Secret Agents

One would be hard put to find just about anywhere an English grammar or composition textbook that did not take up the topic of what is called the passive voice of a verb. We are warned regularly and rightly to prefer the active to the passive, but as with all such exhortations, there are consequential exceptions. Hence the importance of the topic.

Imagine it is a completely beautiful summer day and you decide to go for a walk. You come upon a person holding a dog by the collar, and she explains that she found the animal lost in the nearby woods. In relating this incident to someone later, would it be better to say that the woman rescued the dog, or that the dog was rescued by the woman? Or imagine that instead of going for a walk, you decide to look at your mail and there you discover a bill for your property tax. Has the county raised property taxes again or were property taxes raised by the county again?

We know that every clause we construct combines a subject with a verb. These two elements, subject and verb, together compose the essential outline of action to which we want to draw the reader’s attention. If the subject we put down is actually undertaking the action of the verb—the woman rescued or the county raised, then that subject is called the agent of the verb. And when a verb has an agent, that verb is said to be in the active voice. The term agent derives from the Latin verb agere, to do. So active verbs have agents because they have doers.

If, however, the subject we attach to the verb is not the agent of the action, the verb is said to be in the passive voice.

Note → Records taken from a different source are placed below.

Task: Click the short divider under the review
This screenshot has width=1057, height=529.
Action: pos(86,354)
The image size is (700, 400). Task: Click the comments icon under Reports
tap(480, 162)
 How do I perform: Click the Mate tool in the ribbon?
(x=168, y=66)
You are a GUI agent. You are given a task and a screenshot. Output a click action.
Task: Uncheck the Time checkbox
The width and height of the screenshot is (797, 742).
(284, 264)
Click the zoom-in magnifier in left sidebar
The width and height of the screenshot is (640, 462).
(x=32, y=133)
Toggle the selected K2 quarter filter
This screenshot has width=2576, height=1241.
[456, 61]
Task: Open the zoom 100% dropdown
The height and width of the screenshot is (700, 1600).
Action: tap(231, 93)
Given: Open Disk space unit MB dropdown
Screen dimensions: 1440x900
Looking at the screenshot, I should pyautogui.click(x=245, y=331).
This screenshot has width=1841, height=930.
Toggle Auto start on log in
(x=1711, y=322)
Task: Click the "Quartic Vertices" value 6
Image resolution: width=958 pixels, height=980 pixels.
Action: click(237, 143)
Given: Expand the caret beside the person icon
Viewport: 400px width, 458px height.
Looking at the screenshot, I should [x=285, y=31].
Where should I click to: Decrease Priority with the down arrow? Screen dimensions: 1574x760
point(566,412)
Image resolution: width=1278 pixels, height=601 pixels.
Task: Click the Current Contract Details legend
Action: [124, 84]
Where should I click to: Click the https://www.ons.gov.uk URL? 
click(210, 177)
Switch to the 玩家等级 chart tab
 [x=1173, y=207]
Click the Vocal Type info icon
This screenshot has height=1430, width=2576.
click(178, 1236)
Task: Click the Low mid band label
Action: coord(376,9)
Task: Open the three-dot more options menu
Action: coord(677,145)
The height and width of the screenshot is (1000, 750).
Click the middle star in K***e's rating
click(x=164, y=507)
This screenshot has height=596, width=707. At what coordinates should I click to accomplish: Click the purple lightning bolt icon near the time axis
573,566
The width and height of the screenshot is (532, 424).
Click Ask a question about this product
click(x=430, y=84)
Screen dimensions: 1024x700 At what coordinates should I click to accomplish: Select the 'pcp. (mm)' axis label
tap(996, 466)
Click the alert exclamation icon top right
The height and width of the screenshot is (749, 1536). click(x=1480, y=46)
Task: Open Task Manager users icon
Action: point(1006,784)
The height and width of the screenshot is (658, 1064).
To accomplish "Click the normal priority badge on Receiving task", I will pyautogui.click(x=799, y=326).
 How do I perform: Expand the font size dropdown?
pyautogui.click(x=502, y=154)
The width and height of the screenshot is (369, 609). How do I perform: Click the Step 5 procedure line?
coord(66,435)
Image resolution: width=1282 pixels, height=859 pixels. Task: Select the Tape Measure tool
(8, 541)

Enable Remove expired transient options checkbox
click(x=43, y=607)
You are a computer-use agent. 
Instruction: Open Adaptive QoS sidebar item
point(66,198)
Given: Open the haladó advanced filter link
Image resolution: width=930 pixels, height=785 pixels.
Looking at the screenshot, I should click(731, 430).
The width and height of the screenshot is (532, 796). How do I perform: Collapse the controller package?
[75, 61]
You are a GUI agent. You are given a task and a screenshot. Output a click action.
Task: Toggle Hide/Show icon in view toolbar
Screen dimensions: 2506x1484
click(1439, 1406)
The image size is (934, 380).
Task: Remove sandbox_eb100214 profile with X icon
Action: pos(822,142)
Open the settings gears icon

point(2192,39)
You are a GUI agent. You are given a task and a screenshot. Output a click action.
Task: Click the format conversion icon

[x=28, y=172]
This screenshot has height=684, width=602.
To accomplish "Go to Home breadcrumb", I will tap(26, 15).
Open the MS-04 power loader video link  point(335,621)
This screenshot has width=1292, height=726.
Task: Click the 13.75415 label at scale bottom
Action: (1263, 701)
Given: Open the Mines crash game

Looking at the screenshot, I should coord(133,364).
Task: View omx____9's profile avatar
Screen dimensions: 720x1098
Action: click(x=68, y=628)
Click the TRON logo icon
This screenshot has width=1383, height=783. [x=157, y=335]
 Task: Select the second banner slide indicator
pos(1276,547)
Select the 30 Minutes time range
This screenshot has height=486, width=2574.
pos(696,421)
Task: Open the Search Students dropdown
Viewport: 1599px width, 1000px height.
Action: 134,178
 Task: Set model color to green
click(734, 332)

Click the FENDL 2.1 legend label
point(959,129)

In saying the dog was rescued, you’re not saying the dog did anything; your intention, in fact, is precisely the opposite: you want the attention to fall on the hapless dog, not on the merciful passerby. Likewise, to say that property taxes were raised again is to cast the light on the situation you find yourself in, not on who is responsible for bringing that situation about.

And it is just because of this idea of responsibility that so much is made, and rightly so, of preferring the active voice to the passive. Those who are deft and facile with language know how to shift the burden of thinking to the reader or listener, a quick trick easily rendered when we remember that the passive construction is often acceptable without its prepositional phrase: property taxes were raised again. Truncating passive sentences like this, the rhetorical finagler has conveniently forgotten to include the prepositional phrase, where the agent could, albeit furtively, appear: property taxes were raised again by the county.

Having said all that, there is an important qualification to note about the passive voice. If that kindhearted passerby had found the dog injured and said he might have been hit by a car, that passive verb would be in order because the agent here, the car, is an inanimate object—without life and therefore without intention. To insist on the active voice, a car might have hit him, would be to place an unnecessary logical burden on the reader, attributing will to what doesn’t have a mind and so befogging an otherwise clear and present picture.

Because the verb stands as the center of gravity of a statement, it organizes the other elements of its clause. The voice of the verb will determine the perspective from which the reader sees what we’re trying to say. If the subject of the verb is an agent, we know who is doing something and we are telling the reader to keep that agent in mind as the sentence unfolds. If instead the subject is not an agent, then we are wanting the reader not to consider who is doing what—either because the agent is truly less important, or because we would prefer no one mention—or even think about–who did what to whom.